À frente da instituição pela terceira vez, ela, juntamente com ‘Dona Glória do Sisal’, vive o cotidiano do Centro de Turismo desde sua fundação, em 1976 – a burocracia foi iniciada no governo Cortez Pereira (1971-1975). Ela ainda é proprietária da loja Nº5 e sabe o quanto de riqueza existe naquele casarão do século retrasado que, de tempos em tempos, mudou sua função. A inauguração do Museu Casa dos Milagres, em 2013, com réplicas dos santuários do Estado montadas no local onde existia a antiga capela, deu gás novo na estrutura e na agenda de atrações, mesmo que de forma tímida.

“A história do Centro conta a evolução de Natal.
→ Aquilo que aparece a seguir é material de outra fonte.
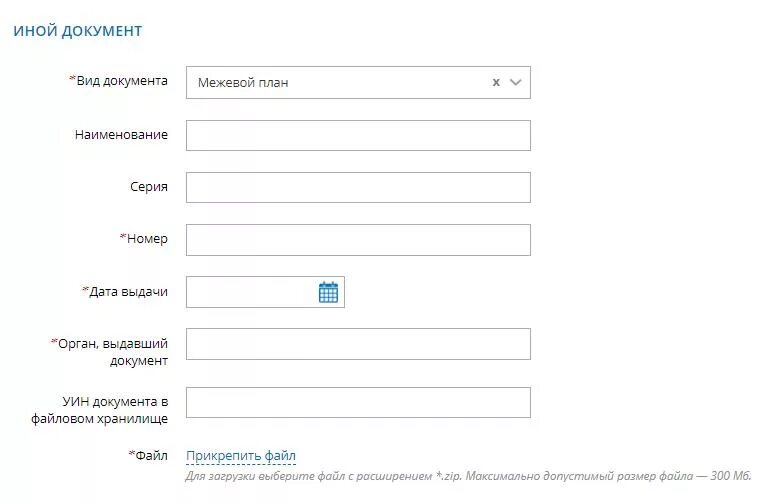The image size is (780, 504).
Task: Select the Серия input box
Action: point(358,188)
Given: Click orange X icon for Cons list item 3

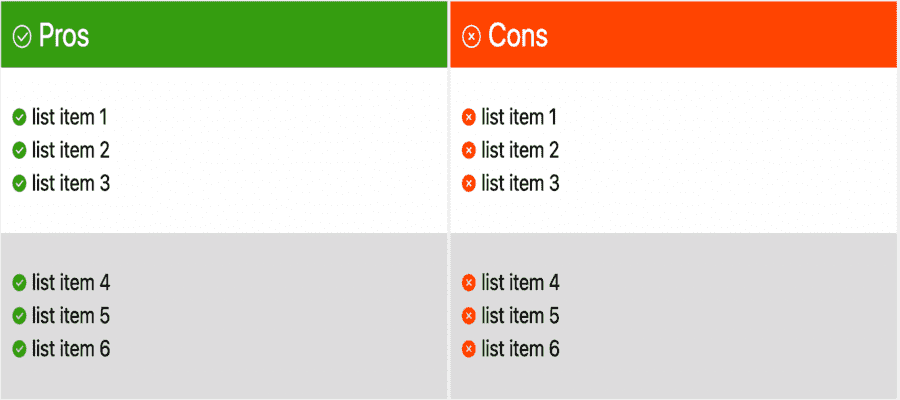Looking at the screenshot, I should coord(469,184).
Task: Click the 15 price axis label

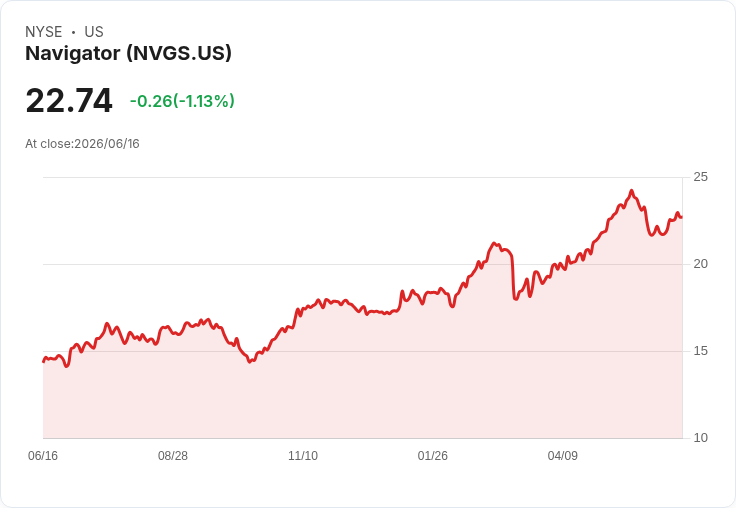Action: [700, 351]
E agora tem alguns exemplos do que melhor existe no artesanato potiguar. Quero acrescentar algo a isso tudo, como alguns eventos. Em novembro, teremos uma homenagem à Cascudo”, anuncia Lenilda. Ela sabe que a concorrência com o lazer atual da juventude é desleal – como fazer com que um menino cheio de celulares e computadores modernos, viciado em televisão (peço licença aos ‘esquerdistas’, mas quase toda americanizada) e na estética dos outros tenha interesse em cânticos, danças e versos confeccionados Sertão adentro?
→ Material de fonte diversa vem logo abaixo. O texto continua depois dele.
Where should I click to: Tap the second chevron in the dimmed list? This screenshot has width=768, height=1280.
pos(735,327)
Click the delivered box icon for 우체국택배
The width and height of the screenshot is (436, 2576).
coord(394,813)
Na hora em que índios, negros e portugueses criaram o ser potiguar, surgiram novas manias, gestos, forma de se divertir, comunicar e se alimentar. Sem contato (conhecimento e transmissão) com esse ‘pacote existencial’, o povo vira amorfo, de olho na última coleção do vestuário alheio, ou seguidor de ideias distantes de sua origem – desconfio que parte expressiva dos consumidores de Prozac e de pacientes da psicologia saiam dessa extinção em andamento. “Recebemos alunos de escolas públicas, mas o natalense adulto não pode esquecer isso daqui”, conclui Lenilda.